3.4. Key Parameters for Phycocyanin Extraction and Stability
3.4.1. Biomass Form
Dry biomass is often used for phycocyanin extraction, although some studies have described the use of fresh biomass [149,150,168]. There is no evidence of the technique achieving higher extraction yields, but one study demonstrated that rehydration of the powder for 2 h in the extraction buffer results in higher yields [155]. Conventional drying at temperatures up to 60 °C is not recommended as it can lead to degradation of phycocyanin [145].
3.4.2. Temperature
Higher temperatures are important to extract the intracellular compounds into the medium, but phycocyanin loses its stability at high temperatures. In addition, extreme light exposure and low pH could contribute to degradation of phycocyanin [4]. Temperatures between 25 °C and 47 °C and a pH of 6 were described as suitable conditions [169]. Wu et al. (2016) [57] demonstrated that phycocyanin was not degraded up to 45 °C, but degradation increased between 47 °C and 69 °C [57,169,170,171] and increased further after 70 °C [56,169,172]. Therefore, a temperature up to 45 °C is the optimal temperature to maintain the stability of phycocyanin and prevent its degradation [173].
3.4.3. Light
Light quality and intensity affect algae growth, photosynthesis, and, consequently, phycocyanin production [174]. Each species of algae grows under specific conditions and types of light. Regarding the effect of light spectra in Spirulina, Walter et al. (2011) [175] verified that photobioreactors manipulated with red light achieved higher photosynthetic efficiency and phycocyanin compared to blue light [175]. Wicaksono et al. (2019) [157] also demonstrated that the red spectrum produced the greatest amount of phycocyanin [157]. The correlation between light and temperature [176] also impacts phycocyanin degradation. A study using light intensities of 50 and 100 µmolm−2s−1 at 25 °C demonstrated that phycocyanin concentration decreased with time in a dose-dependent manner [177]. Moreover, protein concentration decreased by approximately 20% after 36 h of continuous exposure to 100 µmolm−2s−1, and degradation was higher at this intensity than at 50 µmolm−2s−1 [177]. Therefore, the best storage conditions are found in the dark [56].
3.4.4. pH
The pH of the medium is important to maintain the stability of phycocyanin and to preserve its spectral properties and characteristic blue color. Using ultrafine fibers of polylactic acid or polyethylene oxide as pH indicators [9], it has been shown that precipitation of contaminating proteins and degradation of phycocyanin are higher at pH 3.0–4.0 due to changes in their conformation [56,168]. The best pH conditions were found at values between 5.5 and 7.0 [56,169,170,171,173,178].
3.4.5. Type of Solvent
The solvent also affects the solubility of phycocyanin due to its ionic strength, which affects the protein structure [4]. The choice of solvent depends on the range of pH stability of phycocyanin. Some authors have shown that sodium phosphate buffer (pH 7.0) leads to a higher extraction yield compared to distilled water [142,146,151,152]. Others showed that a higher yield of phycocyanin is obtained when distilled water [179,180] or potassium phosphate buffer (pH 6.5) [181] or CaCl2 (pH 7.4) [145] were used. In contrast, a lower extraction yield was obtained with acetate buffer (pH 5.0) [142].
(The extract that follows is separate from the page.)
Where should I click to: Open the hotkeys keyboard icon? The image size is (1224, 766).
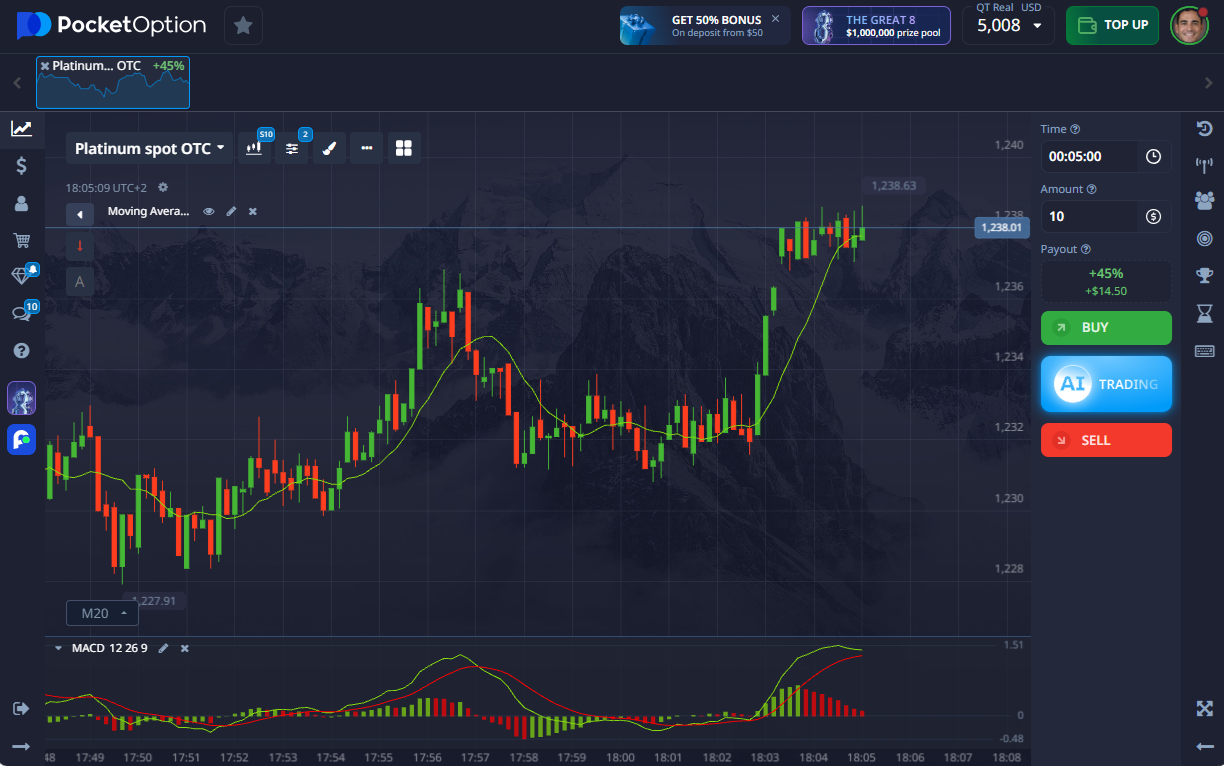coord(1204,351)

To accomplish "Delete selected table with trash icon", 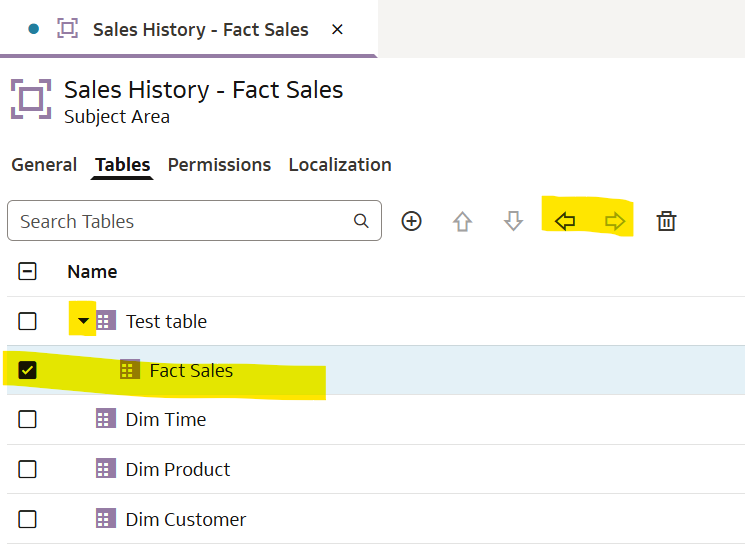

3.4.6. Biomass/Solvent Ratio
Higher biomass/solvent ratios are associated with higher extraction yields but may result in lower phycocyanin content [4]. In a range of ratios between 1:6 and 1:10, studies using sodium-phosphate buffer (pH 6.8) demonstrated a higher extraction yield at a 1:10 ratio and a higher purity at a 1:6 ratio [141,155]. Namely, values of extraction yield were observed of 53.84 mg/g and a purity of 0.6 (extraction yield of 52.11 mg/g) at 1:6 ratio [130]. In a study in which different extraction methods and surfactants (Triton X-100, Tween 20 and Tween 80) were compared, it was also observed that higher values of purity at 1:6 ratio 0.67–1.09 (extraction yield ranging 52.92–92.73 mg/g of dry biomass and 50.35–77.92% of extraction efficiency) compared with 1:10 ratio (purity of 0.68–0.9 and extraction yield of 65.14–99.63 mg/g) [155]. This could be since more interfering proteins can be extracted with a higher volume of solvent [141]. In other work, extraction ratios of 1:50, 1:25, and 3:50 were investigated using sodium-phosphate buffer (pH 7.0) and the highest extraction yield and phycocyanin purity that were obtained were at 1:50 (purity-1.2; extraction yield—~80%) [146]. However, ratios of 1:25 (purity-0.46; extraction yield-3.68 mg/mL) [142], 1:20 (extraction yield-41.90 mg/g) [144], 1:15 (purity-0.8) [152], and 1:50 [178] were also used and reported. The ratio of biomass/solvent should be selected to minimize the costs associated with the process.
3.4.7. Preservatives
Despite all the care taken in the extraction of phycocyanin, it is very sensitive to environmental stresses. Therefore, preservatives are used to increase the stability of phycocyanin and maintain its bioactivity [182].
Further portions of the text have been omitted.